Right off the bat, I have to say that I know that “The Girl….” has been a big thing in publishing for years, and adopting the formula, this late it that game, can be seen as either naive, desperate, or cynical. However, I’m doing it because, a) it actually is as descriptive of a story as the old title was, and b) I am poking a little fun at the publishing business, with this copy-cat title. Not that they’ll get it, of course, but I’m telling you that I’m well aware of how unoriginal it is, so it’s our inside joke.

However, we have to keep in mind that I’m trying to sell this story. To sell a book, you have to write a story that agents and editors believe will sell. For many writers this means looking at the books that are being published now, but which were actually purchased a year or two before. Editors may be still buying those types of stories, or they may have moved on. If you have an agent, you can probably get a good idea where the market is going, but if you don’t, it a crap shot. A crap shot I didn’t bother to roll when I wrote this story. As always, I wrote the story I felt like writing, the way I felt like writing it. Which makes it an almost impossible story to sell, because I know that I don’t write stories the way they write, and sell them, today. Heck, that's why I started writing my own stories. My only hope of selling The Girl on the Kerb is to present it as one of those outliers, a unique book that could strike it big. Or not. That, anyway is my approach going forward. And the title, The Girl on the Kerb, represents this new approach to marketing the story.

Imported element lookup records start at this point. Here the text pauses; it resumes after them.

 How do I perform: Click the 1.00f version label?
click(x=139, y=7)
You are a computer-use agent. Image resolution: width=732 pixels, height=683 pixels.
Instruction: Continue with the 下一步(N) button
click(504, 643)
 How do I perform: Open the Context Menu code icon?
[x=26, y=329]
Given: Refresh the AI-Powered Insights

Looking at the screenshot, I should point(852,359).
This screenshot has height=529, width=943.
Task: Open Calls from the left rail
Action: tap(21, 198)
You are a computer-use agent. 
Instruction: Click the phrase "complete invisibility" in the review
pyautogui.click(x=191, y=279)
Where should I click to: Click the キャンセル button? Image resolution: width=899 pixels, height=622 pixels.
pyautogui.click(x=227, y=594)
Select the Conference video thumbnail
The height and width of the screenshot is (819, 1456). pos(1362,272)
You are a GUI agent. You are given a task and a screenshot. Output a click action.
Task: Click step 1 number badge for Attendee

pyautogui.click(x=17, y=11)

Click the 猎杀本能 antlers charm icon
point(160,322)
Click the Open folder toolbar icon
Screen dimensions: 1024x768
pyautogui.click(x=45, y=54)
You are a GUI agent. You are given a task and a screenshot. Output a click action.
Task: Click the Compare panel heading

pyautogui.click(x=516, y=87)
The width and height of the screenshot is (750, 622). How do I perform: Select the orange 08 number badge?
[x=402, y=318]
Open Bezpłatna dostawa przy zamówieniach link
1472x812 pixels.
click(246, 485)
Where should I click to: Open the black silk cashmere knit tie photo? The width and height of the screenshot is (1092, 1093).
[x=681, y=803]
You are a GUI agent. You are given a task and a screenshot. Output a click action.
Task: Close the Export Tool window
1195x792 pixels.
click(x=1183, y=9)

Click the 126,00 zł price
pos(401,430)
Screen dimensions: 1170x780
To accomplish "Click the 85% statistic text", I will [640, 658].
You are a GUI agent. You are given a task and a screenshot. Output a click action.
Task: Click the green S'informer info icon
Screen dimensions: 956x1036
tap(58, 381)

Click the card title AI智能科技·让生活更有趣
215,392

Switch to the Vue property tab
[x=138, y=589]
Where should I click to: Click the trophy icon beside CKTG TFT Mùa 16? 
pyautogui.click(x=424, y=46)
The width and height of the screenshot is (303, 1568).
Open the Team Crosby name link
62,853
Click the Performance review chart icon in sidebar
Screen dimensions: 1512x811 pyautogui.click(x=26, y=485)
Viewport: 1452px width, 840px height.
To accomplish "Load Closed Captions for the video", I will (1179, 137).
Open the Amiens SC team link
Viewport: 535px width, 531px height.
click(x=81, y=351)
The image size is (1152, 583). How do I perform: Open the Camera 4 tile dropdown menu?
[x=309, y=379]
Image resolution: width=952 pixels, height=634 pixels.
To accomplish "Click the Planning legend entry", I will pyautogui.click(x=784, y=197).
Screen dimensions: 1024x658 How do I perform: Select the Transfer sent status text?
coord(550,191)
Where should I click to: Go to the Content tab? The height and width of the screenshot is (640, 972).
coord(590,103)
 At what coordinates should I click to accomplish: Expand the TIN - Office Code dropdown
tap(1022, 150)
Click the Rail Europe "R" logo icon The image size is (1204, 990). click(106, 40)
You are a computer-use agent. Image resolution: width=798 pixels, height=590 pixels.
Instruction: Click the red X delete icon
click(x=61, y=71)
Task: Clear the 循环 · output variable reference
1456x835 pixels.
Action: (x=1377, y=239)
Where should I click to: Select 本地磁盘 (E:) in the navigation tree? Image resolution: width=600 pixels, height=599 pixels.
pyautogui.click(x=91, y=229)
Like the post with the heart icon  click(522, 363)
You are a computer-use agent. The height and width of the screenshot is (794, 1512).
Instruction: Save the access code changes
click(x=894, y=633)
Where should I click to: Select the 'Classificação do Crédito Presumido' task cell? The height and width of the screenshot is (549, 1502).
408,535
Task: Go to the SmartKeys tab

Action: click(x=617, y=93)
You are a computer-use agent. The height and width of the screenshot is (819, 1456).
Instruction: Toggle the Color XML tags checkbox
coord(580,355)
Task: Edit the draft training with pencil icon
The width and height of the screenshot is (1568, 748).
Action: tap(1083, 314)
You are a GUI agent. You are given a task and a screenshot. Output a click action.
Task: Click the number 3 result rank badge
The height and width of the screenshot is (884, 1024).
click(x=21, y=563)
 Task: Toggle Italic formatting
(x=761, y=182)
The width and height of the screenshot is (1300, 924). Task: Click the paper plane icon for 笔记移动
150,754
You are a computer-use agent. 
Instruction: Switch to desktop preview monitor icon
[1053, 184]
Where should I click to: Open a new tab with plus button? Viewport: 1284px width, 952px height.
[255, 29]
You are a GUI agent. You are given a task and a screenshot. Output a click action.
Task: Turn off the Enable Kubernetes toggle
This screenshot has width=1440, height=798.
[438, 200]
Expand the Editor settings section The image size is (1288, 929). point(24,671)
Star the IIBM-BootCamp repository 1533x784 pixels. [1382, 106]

While the story is set on Earth in the distant future, that is about the extent of its science fiction-ness. I often use science fiction settings merely as an excuse to write an old-time adventure story that allows me to have a free hand to create the world and the way it works, without having to fit it into our known history. Or do the necessary research to fit it into our known world. This novel is no different. The technology in use is little more than what we are using today, and society is very much pre-1950. I have described it as speculative fiction, but I might even drop that classification in the future, and consider it just a lighthearted novel.





2 comments:

  1. One more advantage of this title: you can make a series. "The Girl at the Kerb", "The man at the Kerb", "The Monster at the Kerb". Or: "The Girl at the Kerb", "The Girl at the Pool", "The Girl at the Platform" etc.